Record extracts Start Marker
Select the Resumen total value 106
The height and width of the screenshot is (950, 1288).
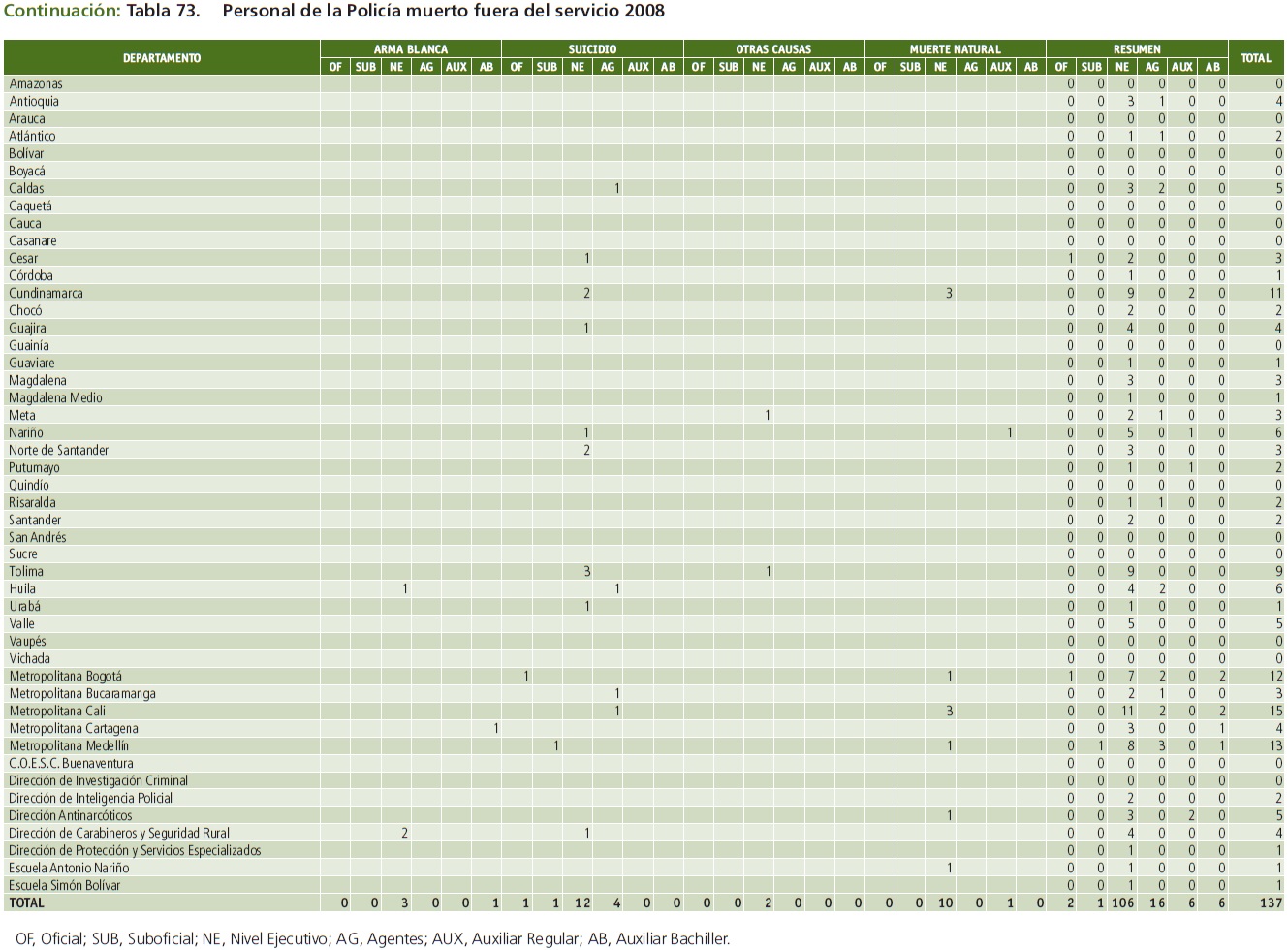pyautogui.click(x=1122, y=902)
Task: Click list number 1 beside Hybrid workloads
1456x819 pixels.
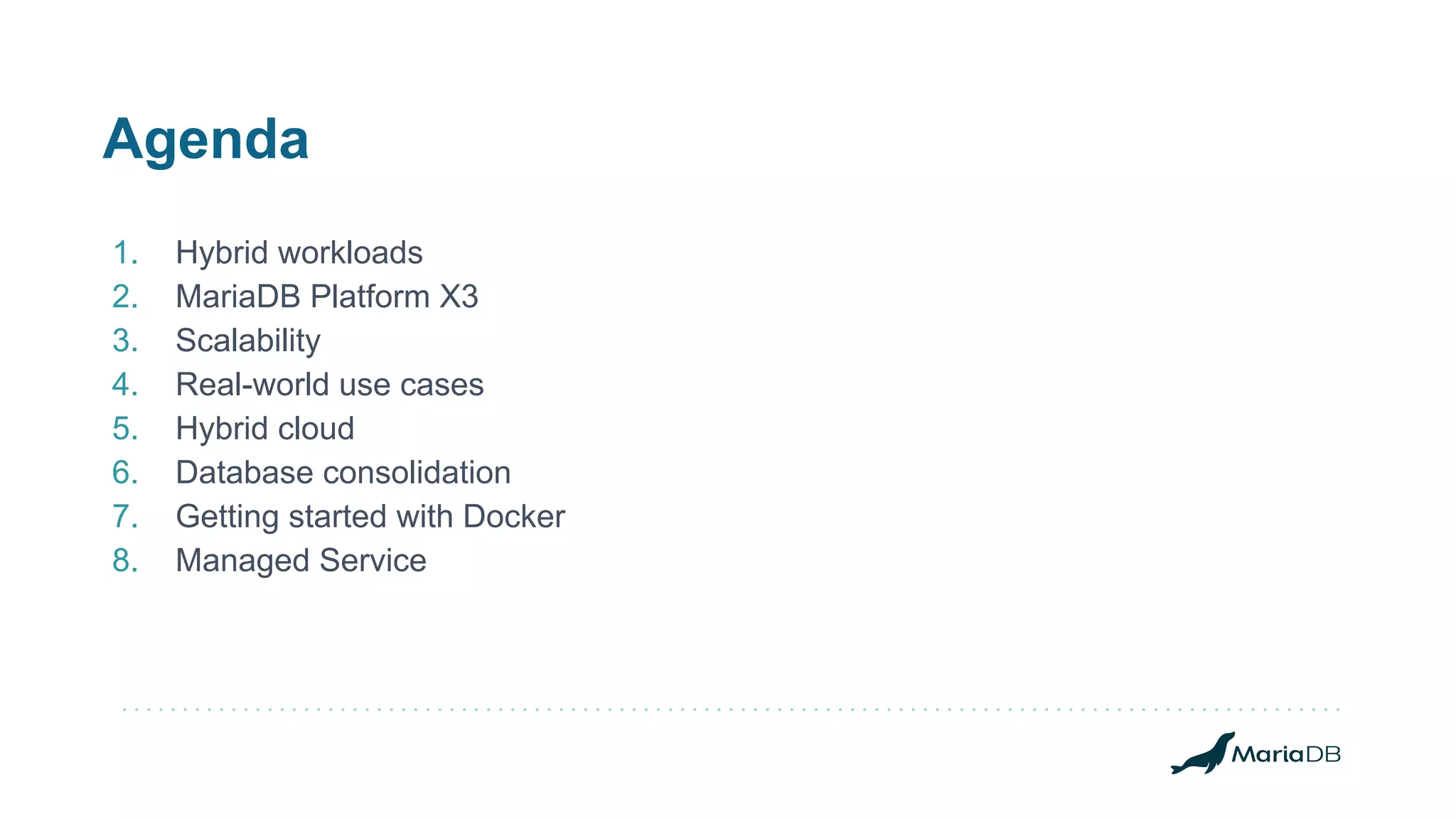Action: (x=125, y=253)
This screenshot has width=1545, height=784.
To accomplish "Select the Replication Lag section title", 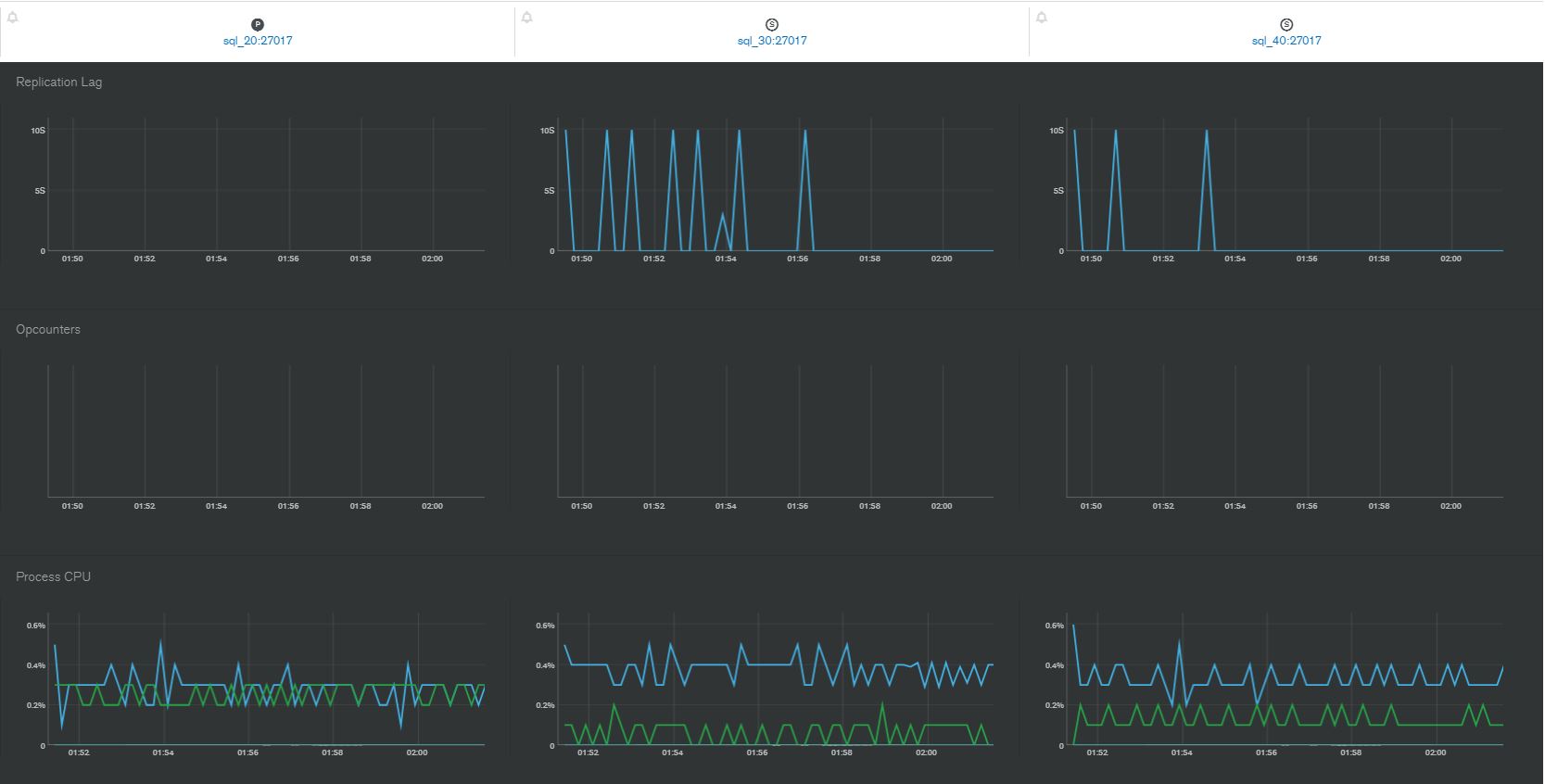I will click(x=59, y=82).
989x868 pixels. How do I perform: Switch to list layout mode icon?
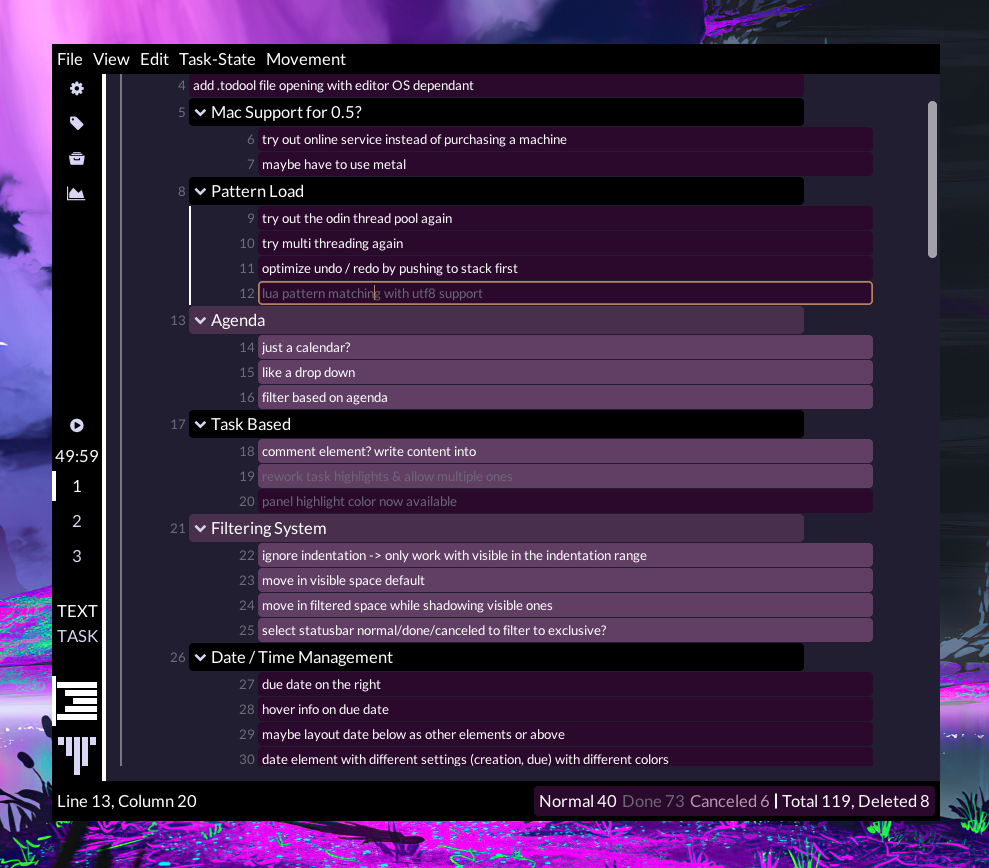tap(78, 700)
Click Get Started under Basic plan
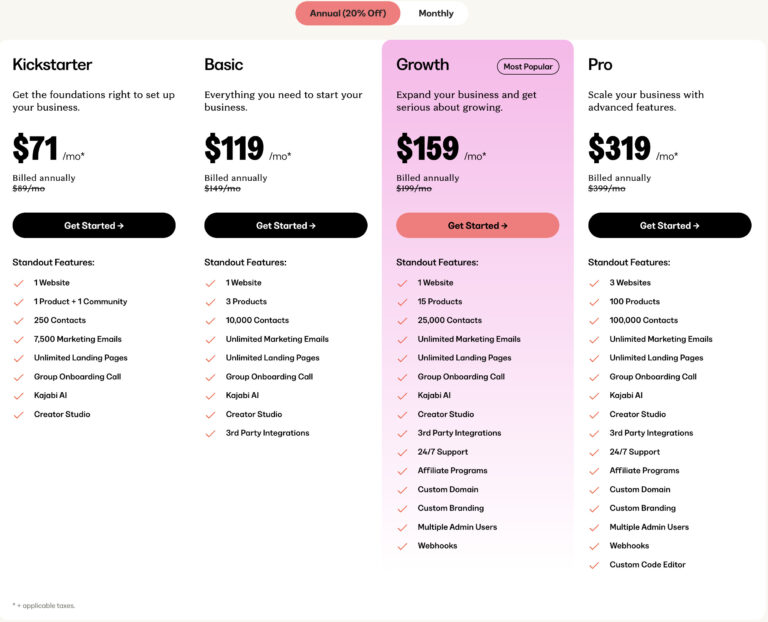The height and width of the screenshot is (622, 768). [286, 225]
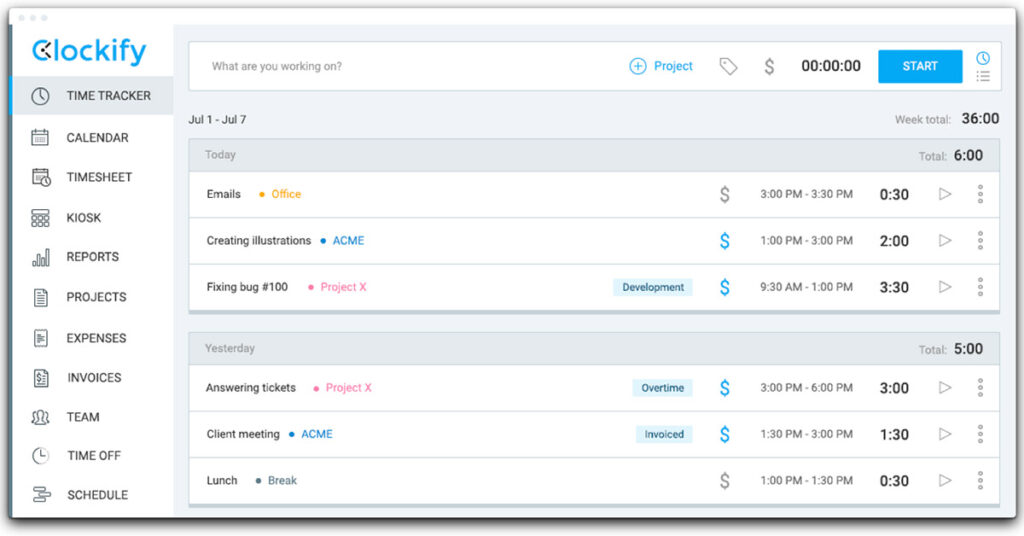Toggle billable status for the Lunch entry

[725, 481]
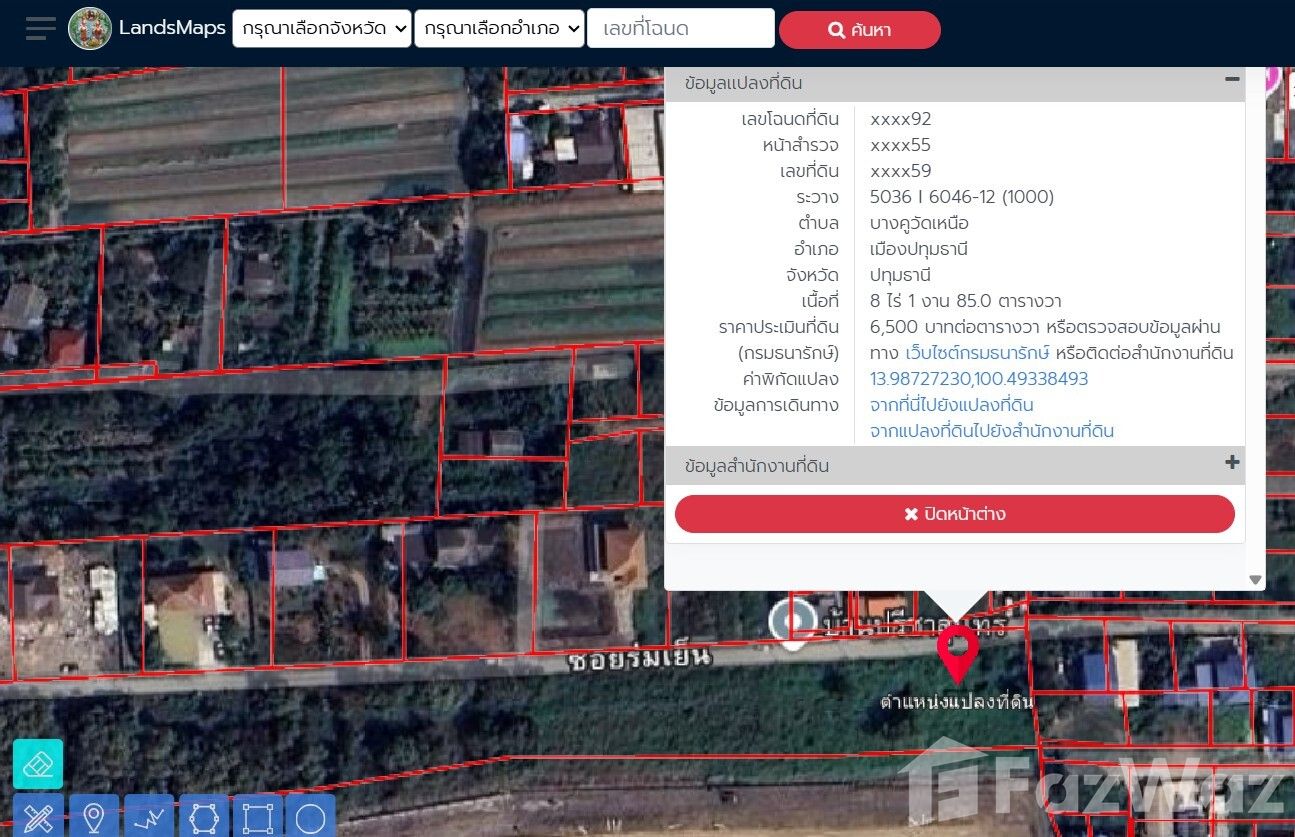Select the polyline drawing tool

tap(148, 817)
Record extracts End Marker
In the records above, transcribe exactly the lines from the one containing "989x868 pixels. How" through the last line, both included, and skip the pictures.

Task output →
989x868 pixels. How do I perform: Switch to list layout mode icon?
tap(78, 700)
Click Get Started under Basic plan
The height and width of the screenshot is (622, 768). [286, 225]
Toggle billable status for the Lunch entry

[725, 481]
Select the polyline drawing tool

tap(148, 817)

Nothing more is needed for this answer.